Le origini di questa festa sono
del tutto assimilabili a quelle della festa del Santissimo Sacramento.
Nel Liber
Sacramentorum, la festa del Sacro Cuore si trova ancora nel ciclo
santorale, il traduttore ne dà la ragione: «Conformemente alle ultime rubriche,
questa festa dovrebbe trovarsi al Proprio del Tempo, tra l’II e la III Domenica
dopo la Pentecoste. Il tomo III del Liber Sacramentorum era stato
stampato già quando la decisione della S. C. dei Riti era stata promulgata.
Conserviamo dunque alla festa del Sacro Cuore il posto che occupava nelle
antiche edizioni del Messale, pur sostituendo al precedente il nuovo testo
della messa».
Il simbolismo del costato di Gesù, aperto dalla lancia di Longino e da
cui sgorgarono il sangue e l’acqua, è conosciuto già dagli antichi Padri della
Chiesa; sant’Agostino e san Giovanni Crisostomo hanno delle pagine splendide
sui divini Sacramenti, nati dal Cuore amante del Redentore, e sulla Chiesa che,
radiosa di giovinezza, esce dal costato del nuovo Adamo addormentato sulla
Croce.
La tradizione patristica fu conservata e sviluppata a cura della scuola
ascetica benedettina; anche, quando, nel XII sec., il santo abate di Clairvaux
orientò infine la pietà mistica dei suoi monaci verso un culto completamente speciale
reso all’umanità del Salvatore, si può dire che la devozione al Sacro Cuore,
nel senso che gli attribuisce oggi la sacra liturgia, era già nata. Dalla
semplice meditazione sulle piaghe di Gesù, la scuola benedettina era passata
alla devozione particolare per quella del costato, ed attraverso il fianco
trapassato dalla lancia di Longino, essa era penetrata nell’intimo del Cuore,
ferito anch’esso dalla lancia dell’amore.

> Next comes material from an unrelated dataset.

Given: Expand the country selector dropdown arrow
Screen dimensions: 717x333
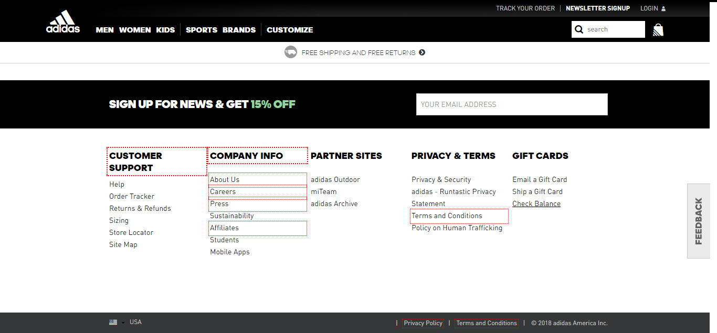Looking at the screenshot, I should (x=123, y=323).
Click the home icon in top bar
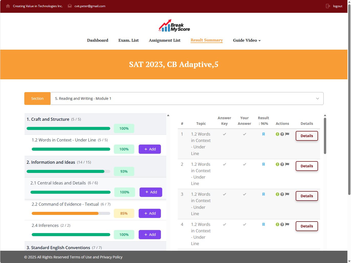This screenshot has height=263, width=351. click(x=8, y=6)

Il Cuore di Gesù rappresenta, per san Bernardo, quell’incavo della roccia
dove lo Sposo divino invita la sua colomba a cercare un rifugio. Il ferro del
soldato è giunto fino al Cuore del Crocifisso per svelarcene tutti i segreti
dell’amore. Ci ha, difatti, rivelato il grande mistero della sua misericordia,
queste viscere di compassione che l’hanno indotto a scendere dal cielo per
visitarci (In Cantic. Serm. 61, nn. 3-4, in PL 183,
col. 1071-72).
I discepoli di san Bernardo svilupparono meravigliosamente la dottrina
mistica del Maestro, quando intervennero le grandi rivelazioni del Sacro Cuore
di Gesù a santa Lutgarda (+1246), a santa Gertrude ed a santa Mechtilde (Matilde).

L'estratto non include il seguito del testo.